Senatorin Katrin Lompscher (Die Linke) lässt sich davon nicht abschrecken und will den Weg bis zum Ende gehen und den Bezirk unterstützen. Ein entsprechendes Gutachten sei nun erforderlich, das die Bausubstanz bewerte, die notwendigen Maßnahmen beschreibe und eine Kostenschätzung mache. Auf dieser Grundlage soll dann eine Ausschreibung für einen Treuhänder erfolgen. „Es gibt etliche Firmen, die so etwas machen können. Also nicht nur Treuhänder des Landes Berlin, die wir jetzt schon haben, sondern auch Private könnten sich bewerben“, so Lompscher gegenüber „RBB24“.

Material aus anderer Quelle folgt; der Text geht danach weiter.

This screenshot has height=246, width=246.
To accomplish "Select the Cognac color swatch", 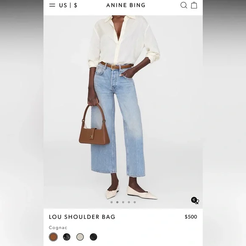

Leerstand hat nun Konsequenzen?

Der Eigentümer der besagten Immobilie soll über ein Dutzend Mietshäuser in Berlin besitzen. Diese sollen entweder komplett leer stehen oder nur einzelne Wohnungen oder Seitenflügel. In seinem großen Eckhaus im Bezirk Mitte an der Kameruner Straße sollen „RBB24“ zufolge alle Wohnungen leer stehen. Seit 1996 seien dort nach und nach alle Mieter ausgezogen. Illegal hätten „Osteuropäer“ das Haus bezogen. Im vergangenen Jahr habe die Polizei das Haus geräumt.

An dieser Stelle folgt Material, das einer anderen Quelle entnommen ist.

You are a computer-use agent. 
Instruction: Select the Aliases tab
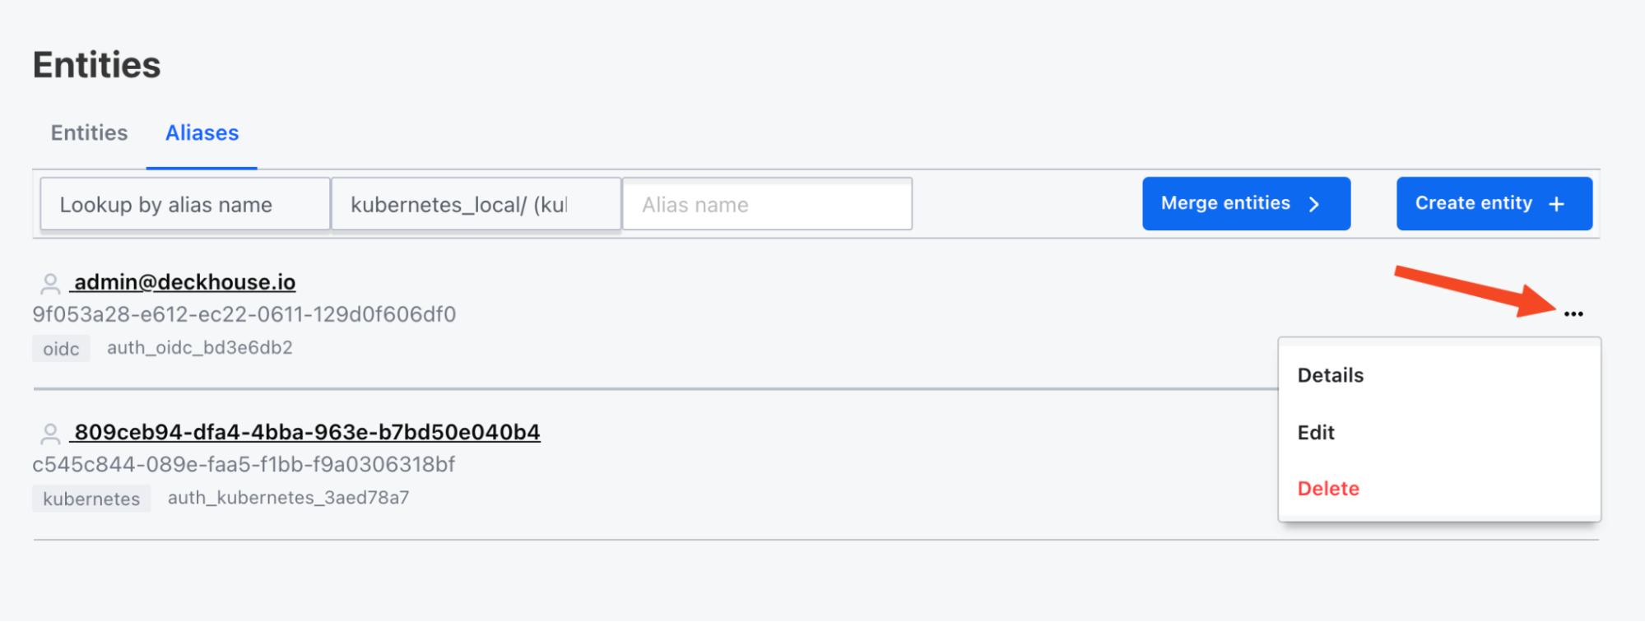(x=202, y=132)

Auch hier soll nun der Bezirk handeln. Dabei sollen die Behörden einen anderen Weg beschreiten. Das Bezirksamt Mitte beruft sich auf den Paragrafen 172/85 des Baugesetzbuches: „Da sich das Haus in einem sogenannten Erhaltungsgebiet befindet, die soziale Mischung, die Zusammensetzung der Wohnbevölkerung, die städtebauliche Eigenart und das Ensemble zu schützen sind, kann der Eigentümer auch enteignet werden.“ Der Stadtrat Ephraim Gothe erklärte nach Informationen des „RBB24“: „Voraussetzung hierfür ist, dass der Eigentümer nicht Willens oder nicht in der Lage ist, die bauliche Anlage zu erhalten, so dass ohne eine Enteignung die Erhaltung gefährdet wäre. Dies ist nach Auffassung des Bezirksamtes gegeben.“ Auch dies sei eine „Premiere für Berlin“. Für die Enteignung sei in diesem Fall die Enteignungsbehörde bei der Senatsverwaltung für Stadtentwicklung zuständig. Dort soll letztlich alles geprüft und entschieden werden.